Specialized curricula for training vision-language models in retinal image analysis
Robbie Holland, Thomas R. P. Taylor, Christopher Holmes, Sophie Riedl, Julia Mai, Maria Patsiamanidi, Dimitra Mitsopoulou, Paul Hager, Philip Müller, Hendrik P. N. Scholl, Hrvoje Bogunović, Ursula Schmidt-Erfurth, Daniel Rueckert, Sobha Sivaprasad, Andrew J. Lotery, Martin J. Menten
TL;DR
This work demonstrates that generic vision-language models underperform on specialized ophthalmology tasks, especially AMD staging and referral decisions. By engineering a curriculum-based training pipeline that combines tabular biomarker data and high-quality specialist reports, RetinaVLM-Specialist emerges as a specialist VLM capable of producing accurate, biomarker-grounded imaging reports and near-parity with junior ophthalmologists on disease staging. In extensive evaluations, RetinaVLM-Specialist outperformed foundation medical VLMs and non-specialist baselines on AMD-related tasks, and even surpassed opticians in patient screening while approaching junior clinicians in accuracy. The study advocates for targeted, high-quality data curation and curriculum-driven instruction as a blueprint for deploying clinically useful medical VLMs, highlighting limitations such as domain shifts, hallucinations, and the need for broader disease coverage and 3D imaging support.
Abstract
Clinicians spend a significant amount of time reviewing medical images and transcribing their findings regarding patient diagnosis, referral and treatment in text form. Vision-language models (VLMs), which automatically interpret images and summarize their findings as text, have enormous potential to alleviate clinical workloads and increase patient access to high-quality medical care. While foundational models have stirred considerable interest in the medical community, it is unclear whether their general capabilities translate to real-world clinical utility.

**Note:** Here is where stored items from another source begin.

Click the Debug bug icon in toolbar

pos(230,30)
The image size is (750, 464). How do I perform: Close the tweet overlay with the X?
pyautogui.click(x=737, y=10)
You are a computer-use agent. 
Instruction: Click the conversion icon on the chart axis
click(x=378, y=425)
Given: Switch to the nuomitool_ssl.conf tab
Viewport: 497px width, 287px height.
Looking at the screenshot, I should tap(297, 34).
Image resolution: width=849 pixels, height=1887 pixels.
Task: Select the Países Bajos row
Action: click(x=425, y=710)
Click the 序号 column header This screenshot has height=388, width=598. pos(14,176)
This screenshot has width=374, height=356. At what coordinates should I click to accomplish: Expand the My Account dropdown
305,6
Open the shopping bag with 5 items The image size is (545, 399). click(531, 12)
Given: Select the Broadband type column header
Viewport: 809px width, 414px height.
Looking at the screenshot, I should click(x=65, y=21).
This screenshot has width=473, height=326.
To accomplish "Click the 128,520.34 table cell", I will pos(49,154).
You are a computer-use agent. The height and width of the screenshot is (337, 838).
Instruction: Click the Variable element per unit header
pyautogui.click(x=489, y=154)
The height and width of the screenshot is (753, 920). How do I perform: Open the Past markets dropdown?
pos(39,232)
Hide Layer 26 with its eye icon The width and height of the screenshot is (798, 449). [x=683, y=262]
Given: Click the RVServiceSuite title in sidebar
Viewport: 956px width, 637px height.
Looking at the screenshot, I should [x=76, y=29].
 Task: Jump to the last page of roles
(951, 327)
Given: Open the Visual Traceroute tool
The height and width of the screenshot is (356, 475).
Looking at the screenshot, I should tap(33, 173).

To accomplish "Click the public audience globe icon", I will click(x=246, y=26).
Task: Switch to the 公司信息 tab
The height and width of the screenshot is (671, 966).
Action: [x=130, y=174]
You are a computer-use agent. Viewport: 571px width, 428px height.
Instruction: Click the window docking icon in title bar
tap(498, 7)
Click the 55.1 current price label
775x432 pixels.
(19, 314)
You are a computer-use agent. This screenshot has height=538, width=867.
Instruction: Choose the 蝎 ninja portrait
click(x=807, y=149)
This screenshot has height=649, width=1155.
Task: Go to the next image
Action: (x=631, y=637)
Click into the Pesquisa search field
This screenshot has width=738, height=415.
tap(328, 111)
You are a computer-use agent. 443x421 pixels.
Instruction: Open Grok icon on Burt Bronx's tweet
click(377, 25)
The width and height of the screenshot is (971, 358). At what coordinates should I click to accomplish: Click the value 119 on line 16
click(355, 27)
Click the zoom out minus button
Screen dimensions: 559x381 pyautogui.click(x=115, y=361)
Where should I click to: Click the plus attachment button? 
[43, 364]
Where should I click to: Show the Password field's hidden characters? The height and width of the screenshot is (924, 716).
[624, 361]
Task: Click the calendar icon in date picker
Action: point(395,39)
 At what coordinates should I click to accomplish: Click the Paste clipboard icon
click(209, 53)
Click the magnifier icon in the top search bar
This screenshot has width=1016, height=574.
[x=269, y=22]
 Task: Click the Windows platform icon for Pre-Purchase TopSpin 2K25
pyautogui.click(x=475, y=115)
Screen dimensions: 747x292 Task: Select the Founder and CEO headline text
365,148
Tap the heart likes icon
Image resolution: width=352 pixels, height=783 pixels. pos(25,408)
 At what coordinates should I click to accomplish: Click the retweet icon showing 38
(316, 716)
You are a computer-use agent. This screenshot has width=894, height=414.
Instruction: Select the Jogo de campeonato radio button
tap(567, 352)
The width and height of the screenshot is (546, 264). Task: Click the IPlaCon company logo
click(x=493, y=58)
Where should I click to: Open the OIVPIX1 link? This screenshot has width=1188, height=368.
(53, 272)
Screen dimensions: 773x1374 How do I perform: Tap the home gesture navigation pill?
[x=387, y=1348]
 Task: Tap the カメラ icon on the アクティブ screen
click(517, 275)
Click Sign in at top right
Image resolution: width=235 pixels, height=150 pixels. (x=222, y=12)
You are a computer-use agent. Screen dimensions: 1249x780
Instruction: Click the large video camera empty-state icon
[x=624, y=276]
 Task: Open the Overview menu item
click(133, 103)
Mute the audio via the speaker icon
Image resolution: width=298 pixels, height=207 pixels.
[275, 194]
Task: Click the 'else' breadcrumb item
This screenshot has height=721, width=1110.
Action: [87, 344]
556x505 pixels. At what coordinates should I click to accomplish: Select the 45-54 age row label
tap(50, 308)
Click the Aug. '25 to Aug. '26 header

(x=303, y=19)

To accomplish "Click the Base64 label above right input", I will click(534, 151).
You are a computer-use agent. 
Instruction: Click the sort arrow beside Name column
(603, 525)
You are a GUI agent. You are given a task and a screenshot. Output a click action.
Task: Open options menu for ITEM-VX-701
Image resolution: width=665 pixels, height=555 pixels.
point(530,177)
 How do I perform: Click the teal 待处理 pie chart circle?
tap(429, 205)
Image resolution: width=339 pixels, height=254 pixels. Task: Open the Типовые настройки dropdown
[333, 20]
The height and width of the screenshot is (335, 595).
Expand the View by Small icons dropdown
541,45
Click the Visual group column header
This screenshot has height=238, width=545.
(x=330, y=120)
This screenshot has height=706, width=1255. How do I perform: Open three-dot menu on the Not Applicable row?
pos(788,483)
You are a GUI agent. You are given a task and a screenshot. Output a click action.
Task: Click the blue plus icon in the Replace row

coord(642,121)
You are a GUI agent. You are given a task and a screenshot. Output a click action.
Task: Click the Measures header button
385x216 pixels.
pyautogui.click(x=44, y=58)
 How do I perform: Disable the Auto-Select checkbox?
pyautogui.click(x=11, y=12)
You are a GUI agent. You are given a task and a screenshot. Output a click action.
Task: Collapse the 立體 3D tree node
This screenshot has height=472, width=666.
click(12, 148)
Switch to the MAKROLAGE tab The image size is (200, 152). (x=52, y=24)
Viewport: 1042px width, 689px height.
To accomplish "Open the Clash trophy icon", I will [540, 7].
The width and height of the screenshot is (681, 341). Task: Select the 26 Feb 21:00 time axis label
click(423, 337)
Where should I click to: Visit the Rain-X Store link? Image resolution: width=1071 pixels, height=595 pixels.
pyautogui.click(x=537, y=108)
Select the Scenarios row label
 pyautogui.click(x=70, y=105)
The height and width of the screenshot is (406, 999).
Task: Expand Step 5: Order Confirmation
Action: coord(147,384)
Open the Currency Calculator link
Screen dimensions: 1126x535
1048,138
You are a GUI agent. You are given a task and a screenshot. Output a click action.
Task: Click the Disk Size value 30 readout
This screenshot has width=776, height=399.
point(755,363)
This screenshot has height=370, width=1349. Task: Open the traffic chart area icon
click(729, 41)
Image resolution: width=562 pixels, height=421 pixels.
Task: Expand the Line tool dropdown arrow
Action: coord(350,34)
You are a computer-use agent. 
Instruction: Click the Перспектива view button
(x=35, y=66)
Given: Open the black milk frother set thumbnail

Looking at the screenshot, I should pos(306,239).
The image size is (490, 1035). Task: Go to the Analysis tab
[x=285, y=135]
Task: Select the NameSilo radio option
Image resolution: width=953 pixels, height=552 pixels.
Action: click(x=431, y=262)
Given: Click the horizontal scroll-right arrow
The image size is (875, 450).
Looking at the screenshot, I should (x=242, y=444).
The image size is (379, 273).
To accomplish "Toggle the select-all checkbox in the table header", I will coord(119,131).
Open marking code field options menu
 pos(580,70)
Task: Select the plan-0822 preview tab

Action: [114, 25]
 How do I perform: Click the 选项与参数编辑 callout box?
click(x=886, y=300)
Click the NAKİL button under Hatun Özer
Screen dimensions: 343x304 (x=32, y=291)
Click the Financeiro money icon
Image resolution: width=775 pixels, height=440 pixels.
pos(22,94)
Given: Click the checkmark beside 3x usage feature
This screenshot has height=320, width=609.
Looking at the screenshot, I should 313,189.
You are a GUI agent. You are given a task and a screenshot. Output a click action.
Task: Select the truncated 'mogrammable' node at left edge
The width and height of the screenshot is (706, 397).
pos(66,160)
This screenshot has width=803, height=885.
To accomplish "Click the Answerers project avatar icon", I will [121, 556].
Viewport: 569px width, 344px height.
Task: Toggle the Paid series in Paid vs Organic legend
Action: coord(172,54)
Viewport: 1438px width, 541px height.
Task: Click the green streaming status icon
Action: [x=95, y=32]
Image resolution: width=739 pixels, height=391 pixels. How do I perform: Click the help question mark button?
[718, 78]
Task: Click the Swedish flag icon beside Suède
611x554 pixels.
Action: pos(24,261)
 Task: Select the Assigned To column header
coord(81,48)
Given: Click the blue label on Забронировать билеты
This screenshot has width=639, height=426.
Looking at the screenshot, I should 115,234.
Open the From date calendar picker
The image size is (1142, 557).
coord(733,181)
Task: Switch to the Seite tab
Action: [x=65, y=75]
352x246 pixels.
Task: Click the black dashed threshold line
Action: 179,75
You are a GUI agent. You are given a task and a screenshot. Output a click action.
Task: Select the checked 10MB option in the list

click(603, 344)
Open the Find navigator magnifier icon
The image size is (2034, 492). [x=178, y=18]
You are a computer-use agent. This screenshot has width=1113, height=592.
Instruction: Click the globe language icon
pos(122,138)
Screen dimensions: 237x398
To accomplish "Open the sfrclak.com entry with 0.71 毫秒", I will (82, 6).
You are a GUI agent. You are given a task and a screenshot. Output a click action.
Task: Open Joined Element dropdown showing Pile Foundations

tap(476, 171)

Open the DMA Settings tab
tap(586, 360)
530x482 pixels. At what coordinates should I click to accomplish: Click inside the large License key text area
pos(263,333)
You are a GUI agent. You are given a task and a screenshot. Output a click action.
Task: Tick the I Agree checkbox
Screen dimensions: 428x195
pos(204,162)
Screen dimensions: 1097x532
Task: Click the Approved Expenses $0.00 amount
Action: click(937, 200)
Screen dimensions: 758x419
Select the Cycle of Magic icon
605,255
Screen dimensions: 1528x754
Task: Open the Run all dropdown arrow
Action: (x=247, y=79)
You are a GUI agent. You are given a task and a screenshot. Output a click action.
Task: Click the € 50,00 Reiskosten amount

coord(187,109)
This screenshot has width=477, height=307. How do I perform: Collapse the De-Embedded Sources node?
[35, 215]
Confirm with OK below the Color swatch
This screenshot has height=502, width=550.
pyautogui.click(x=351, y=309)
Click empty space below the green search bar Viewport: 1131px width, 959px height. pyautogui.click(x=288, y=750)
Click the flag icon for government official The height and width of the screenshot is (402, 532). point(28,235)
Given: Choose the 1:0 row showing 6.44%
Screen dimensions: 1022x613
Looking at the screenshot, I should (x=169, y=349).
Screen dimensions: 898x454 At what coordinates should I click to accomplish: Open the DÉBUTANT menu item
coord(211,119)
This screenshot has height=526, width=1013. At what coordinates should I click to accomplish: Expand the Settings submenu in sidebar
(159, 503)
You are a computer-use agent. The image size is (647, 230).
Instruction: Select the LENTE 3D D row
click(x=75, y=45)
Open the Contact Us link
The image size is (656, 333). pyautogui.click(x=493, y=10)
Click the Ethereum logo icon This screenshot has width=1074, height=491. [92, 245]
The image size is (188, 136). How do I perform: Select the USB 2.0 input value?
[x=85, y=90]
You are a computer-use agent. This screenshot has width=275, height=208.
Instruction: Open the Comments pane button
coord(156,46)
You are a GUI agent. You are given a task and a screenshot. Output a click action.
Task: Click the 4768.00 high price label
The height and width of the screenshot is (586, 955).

In this work, we demonstrate that OpenAI's ChatGPT-4o model, in addition to two foundation VLMs designed for medical use, markedly underperform compared to practicing ophthalmologists on specialist tasks crucial to the care of patients with age-related macular degeneration (AMD). To address this, we initially identified the essential capabilities required for image-based clinical decision-making, and then developed a curriculum to selectively train VLMs in these skills. The resulting model, RetinaVLM, can be instructed to write reports that significantly outperform those written by leading foundation medical VLMs and ChatGPT-4o in disease staging (F1 score of 0.63 vs. 0.33) and patient referral (0.67 vs. 0.50), and approaches the diagnostic performance of junior ophthalmologists (who achieve 0.77 and 0.78 on the respective tasks). Furthermore, in a single-blind reader study two senior ophthalmologists with up to 32 years of experience found RetinaVLM's reports were found to be substantially more accurate than those by ChatGPT-4o (64.3% vs. 14.3%). These results reinforce that our curriculum-based approach provides a blueprint towards specializing foundation medical VLMs for real-world clinical tasks.